La luz apenas se colaba – sólo unos débiles y tímidos rayos se filtraban entre las maderas que cubrían las ventanas. Aquellos rayos parecían morirse antes de llegar al suelo. Allí no había luz, ni esperanza. Solo oscuridad, que se colaba por todos los rincones como un moho húmedo, metiéndose bajo la piel.
Estaba encogida en una esquina; cada crujido me hacía latir el corazón al doble de velocidad. El chirrido de los tablones viejos sonaba como martillazos en mis nervios. El aire era pesado, viciado, como si también se hubiera rendido al movimiento. La atmósfera misma del lugar parecía viva, observándome mientras me volvía loca poco a poco.
– Lana, tengo miedo… – susurré, apenas atreviéndome a decirlo. Las palabras se me atascaban en la garganta, como si ellas también tuvieran miedo de salir—. ¿Y si de verdad no vuelve?
Lana, mi único vínculo con la realidad… o con la locura, apareció frente a mí, con los ojos llenos de incomprensión y rabia.
– ¡Te lo dije desde el principio, que no confiaras en ella! —su voz fue tan dura que di un respingo. Lana se inclinó hacia mí, con expresión seria, como si quisiera atravesar la muralla de mi miedo—. ¡Ya basta de esperar! ¡Llevas tres días aquí! Ella no va a volver, te ha enterrado aquí.
Sus palabras me golpearon directamente en el corazón, haciendo que mi respiración se volviera errática. Mis pensamientos se arremolinaban en mi mente, mezclándose con el pánico y el terror. Tenía que hacer algo. A toda costa.

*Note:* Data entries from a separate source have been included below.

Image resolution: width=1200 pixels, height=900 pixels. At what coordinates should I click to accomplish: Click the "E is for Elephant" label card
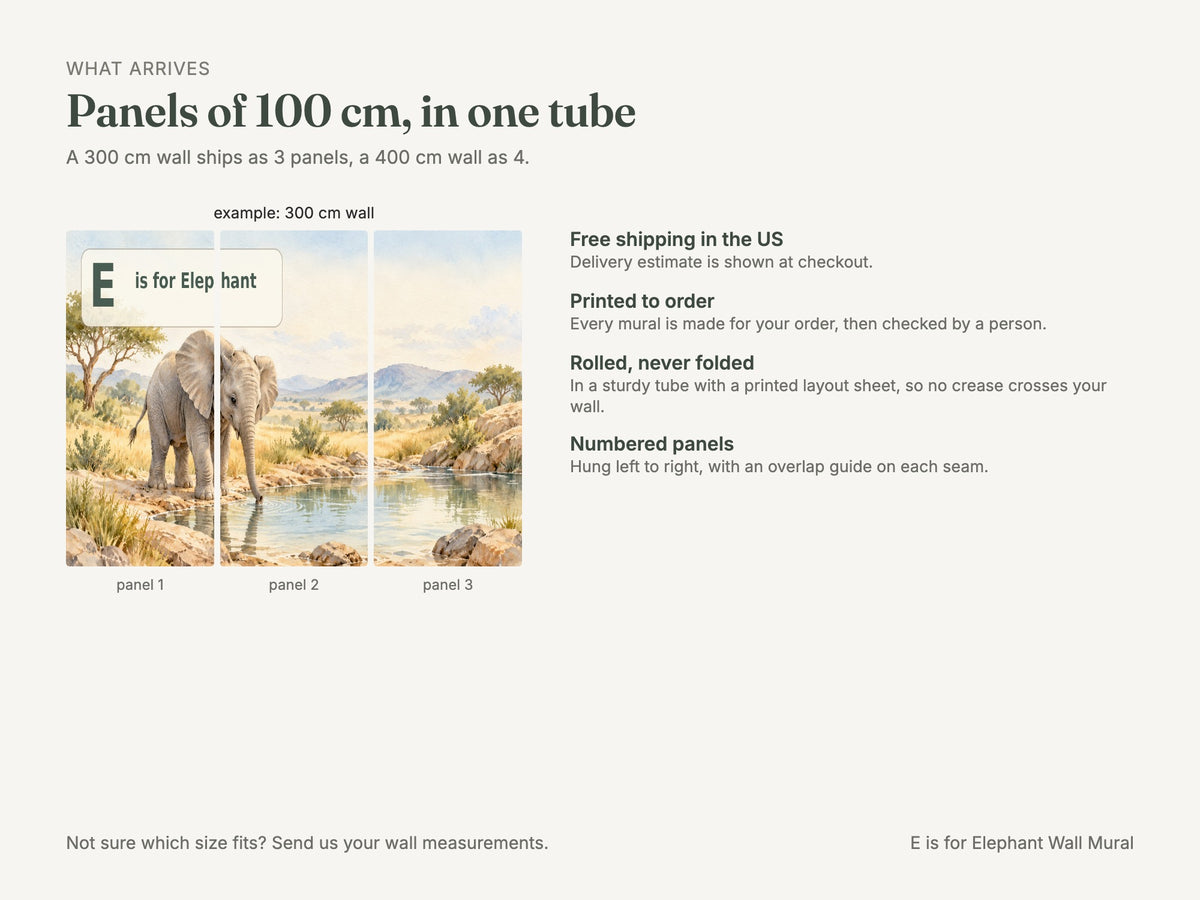tap(182, 288)
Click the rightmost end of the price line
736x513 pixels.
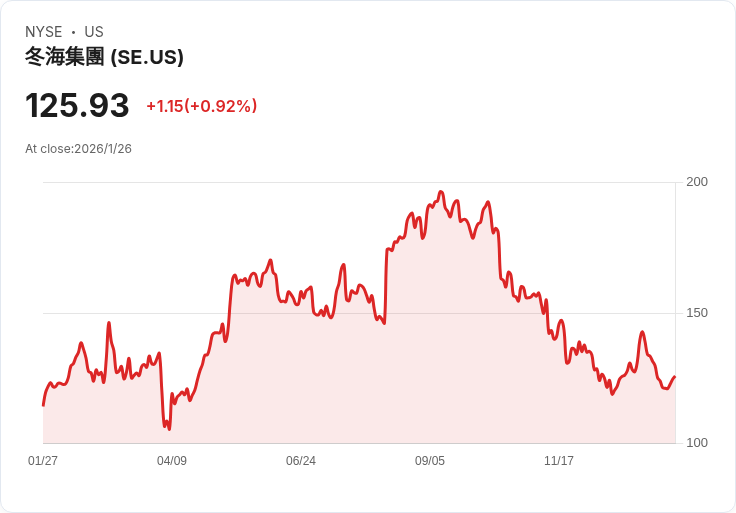point(675,377)
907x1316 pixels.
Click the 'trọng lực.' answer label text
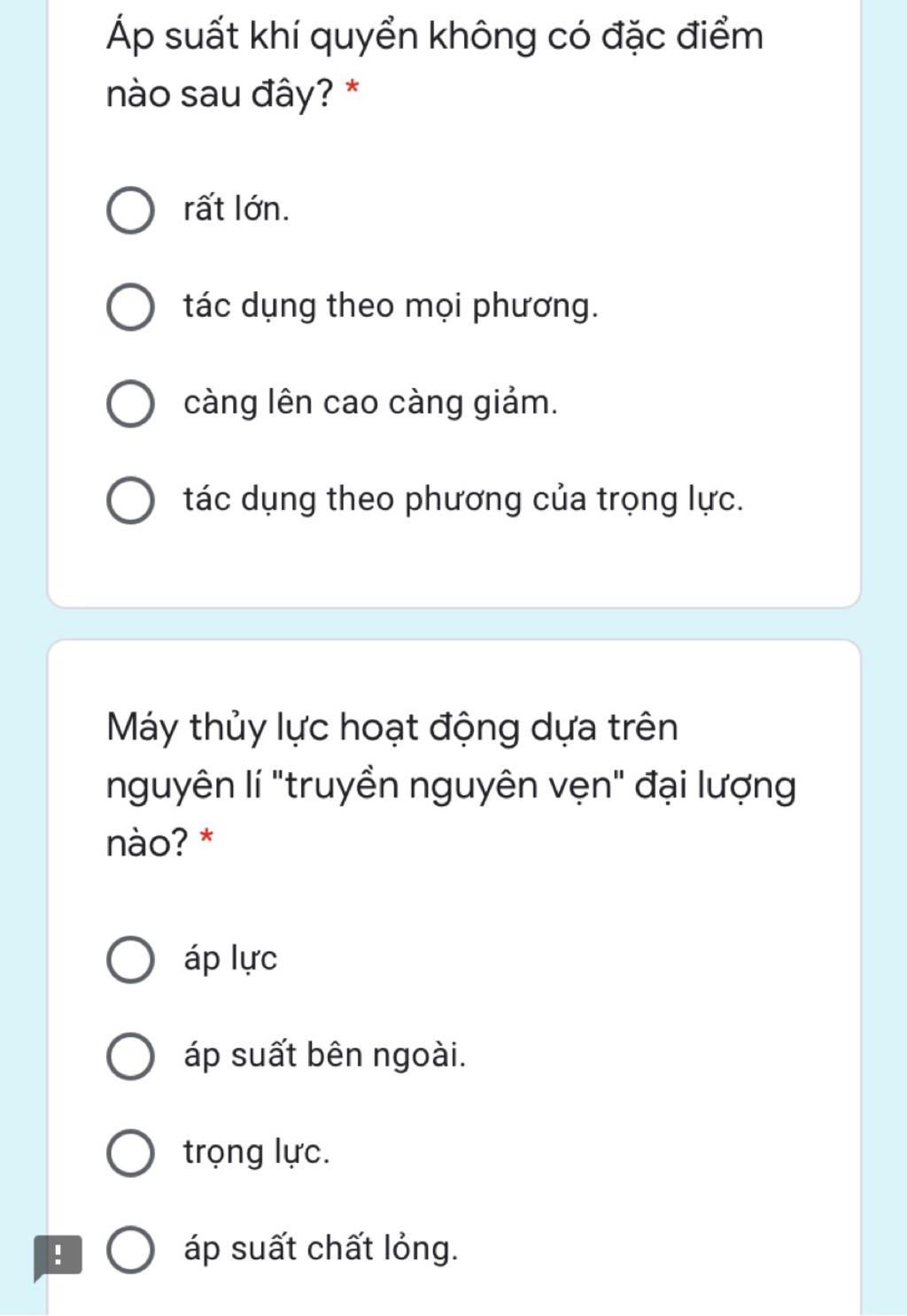point(256,1153)
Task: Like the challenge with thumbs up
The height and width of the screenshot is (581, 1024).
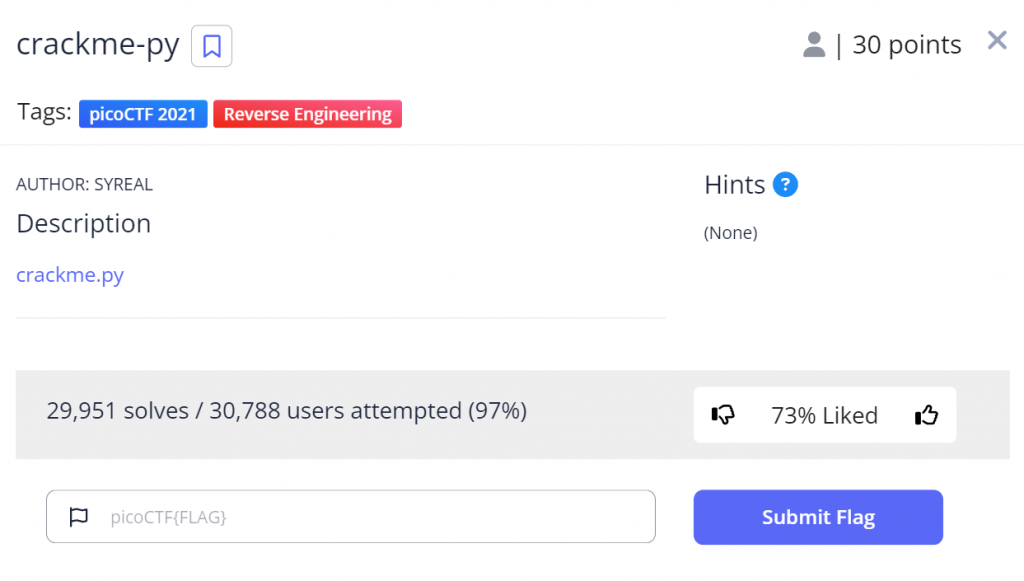Action: tap(926, 415)
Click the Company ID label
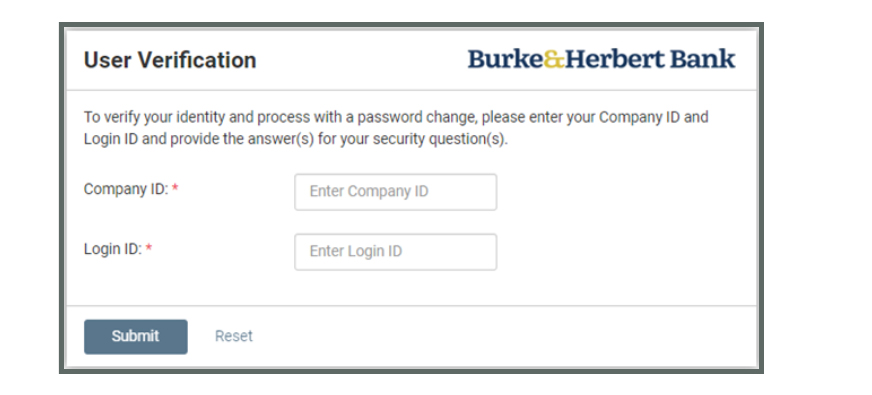 click(x=126, y=189)
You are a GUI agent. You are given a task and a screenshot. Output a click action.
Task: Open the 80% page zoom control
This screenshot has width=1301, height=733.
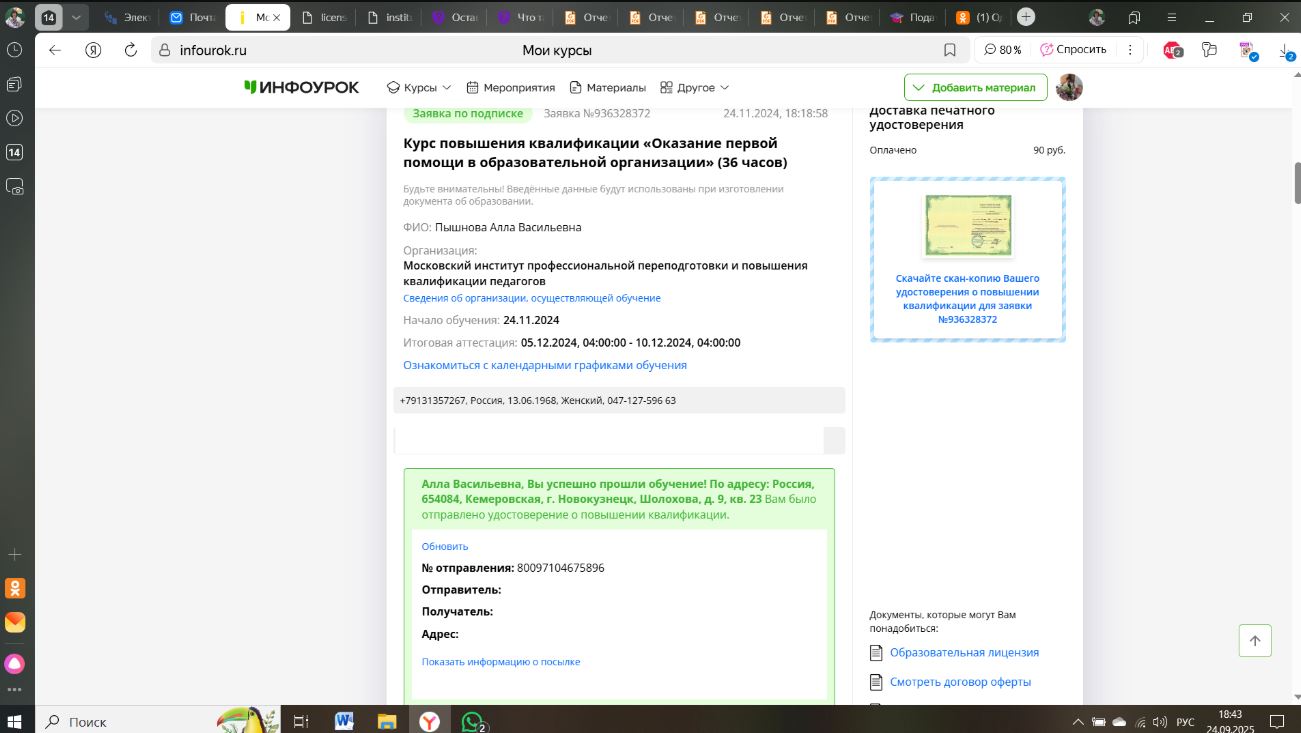[x=1003, y=50]
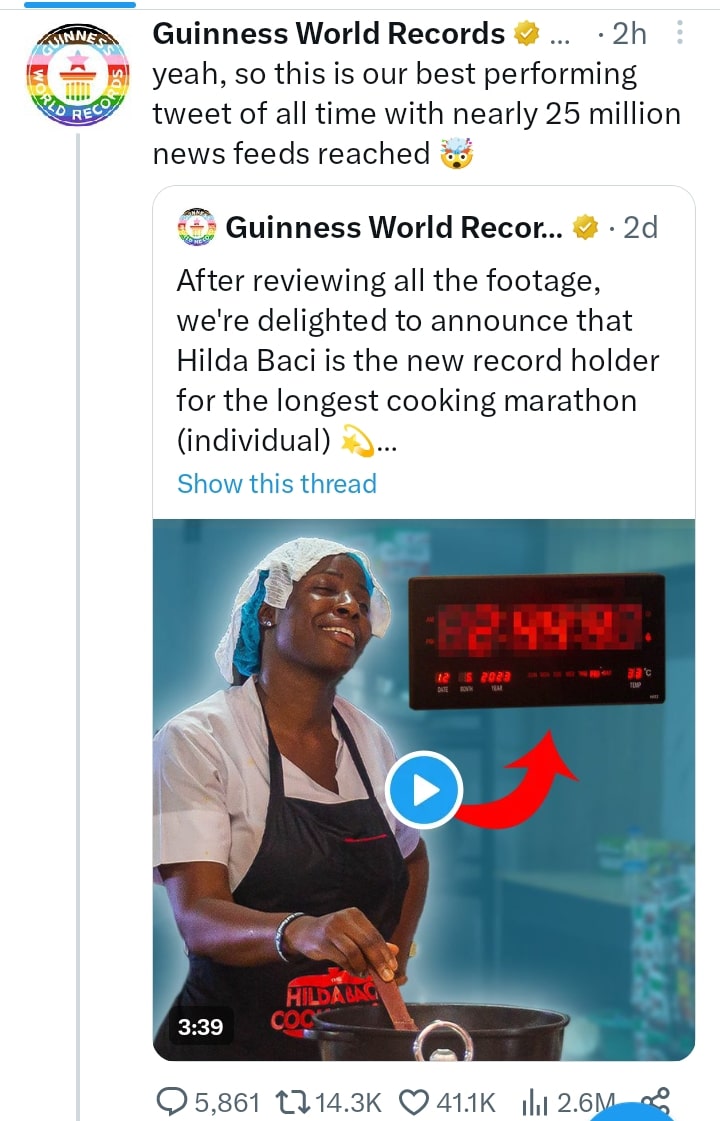Click the verified badge on the main tweet
This screenshot has width=720, height=1121.
pyautogui.click(x=526, y=35)
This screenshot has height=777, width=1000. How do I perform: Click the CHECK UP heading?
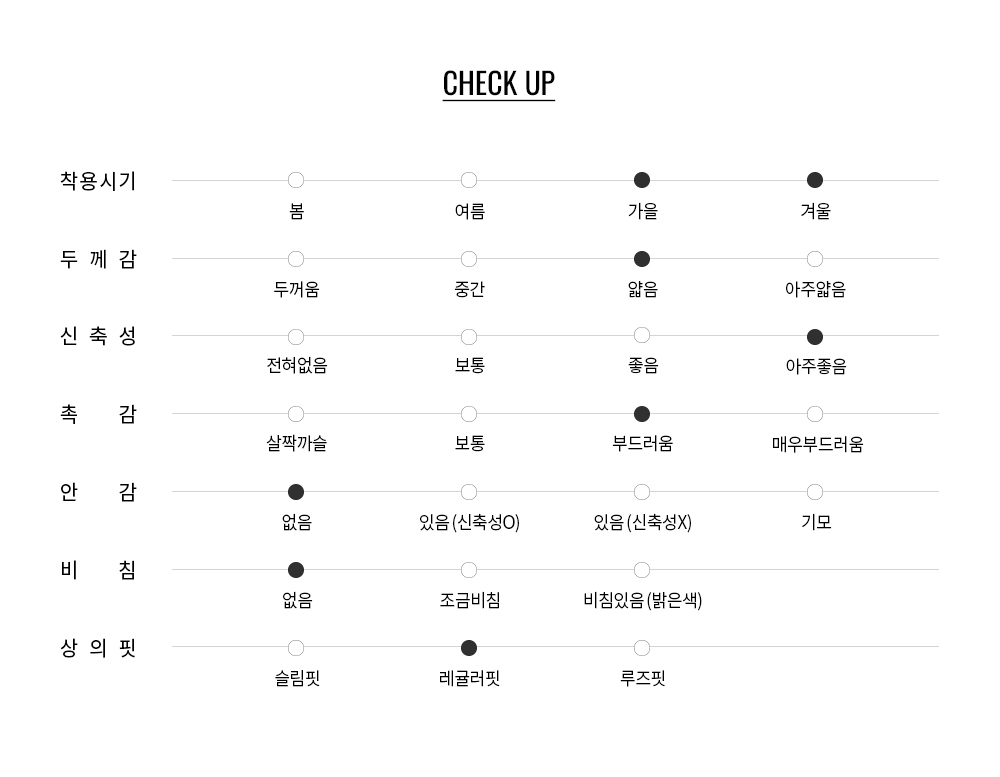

– ¡Tienes que salir de aquí! —gritaba Lana, su voz era una orden feroz—. ¡Vamos, pide ayuda, intenta romper la puerta, haz lo que sea!
Miré las ventanas tapiadas, luego la puerta cerrada. Mi cuerpo temblaba. Recordé el sonido del candado que Angelina había cerrado. Ese sonido fue como una sentencia de muerte. ¿Alguien me oiría? ¿Había alguna posibilidad real de salir viva de ahí?
Sentí un nudo en la garganta, el miedo me sofocaba. ¿De verdad me había dejado morir aquí?
Iba de un rincón a otro, aferrándome a la idea de que podía escapar. Pero por mucho que intentara razonar, el miedo me apretaba con fuerza. Me paralizaba. Lana tenía razón. Esperar a Antonina era inútil. No iba a volver, por mucho que me lo repitiera. Nadie me salvaría. Si no salía sola, moriría allí.
Odiaba esa casa. Al principio me pareció un refugio temporal mientras Angelina preparaba los documentos. Ahora era mi tumba.
– ¿Pero cómo se te ocurre darle el teléfono? ¡Qué pedazo de idiota eres! —Lana negó con la cabeza.
– Dijo que Lazarev me rastrearía por el móvil, que me encontraría enseguida. Prometió tirarlo al río para despistar —contesté, aunque sabía que ya entonces podía haberme dado cuenta de sus verdaderas intenciones y haberme asustado. Por irónico que fuera, Lazarev era el único que podría salvarme. Pero dudaba que me encontrara en ese maldito lugar.
Me acerqué a la ventana, evaluando las tablas. Escapar por ahí parecía la única opción. Pensé que, si reunía toda mi fuerza, podría romperlas. Bastó un golpe para entender lo débil que estaba. El dolor recorrió mi pierna, pero seguí golpeando como una loca. Algo dentro de mí gritaba: “¡Vamos! ¡Rompe eso!” – y seguí golpeando, aunque ya empezaba a entender que era inútil.
– Lana, necesito ayuda —susurré—. ¡Ayúdame!
– ¿Y cómo se supone que haga eso? —respondió con escepticismo—. Vamos, tú puedes. —Su voz era firme como una roca—. ¡Tienes que seguir! Nadie va a venir. ¡Nadie va a ayudarte! ¡Sólo tú puedes salvarte!
Me mordí el labio, las lágrimas me nublaron la vista. Empecé a gritar. Tan fuerte como podía.